-- PROBLEM DESCRIPTION --
Could you copy the lines below exactly, leaving none out?

-- SUPPLIED INFORMATION --
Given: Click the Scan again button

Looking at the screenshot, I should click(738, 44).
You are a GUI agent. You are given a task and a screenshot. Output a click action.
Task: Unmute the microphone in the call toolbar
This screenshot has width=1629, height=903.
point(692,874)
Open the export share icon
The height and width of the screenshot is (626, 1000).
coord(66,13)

-- RESPONSE BOX --
Given: Click the Scan again button

Looking at the screenshot, I should click(738, 44).
You are a GUI agent. You are given a task and a screenshot. Output a click action.
Task: Unmute the microphone in the call toolbar
This screenshot has width=1629, height=903.
point(692,874)
Open the export share icon
The height and width of the screenshot is (626, 1000).
coord(66,13)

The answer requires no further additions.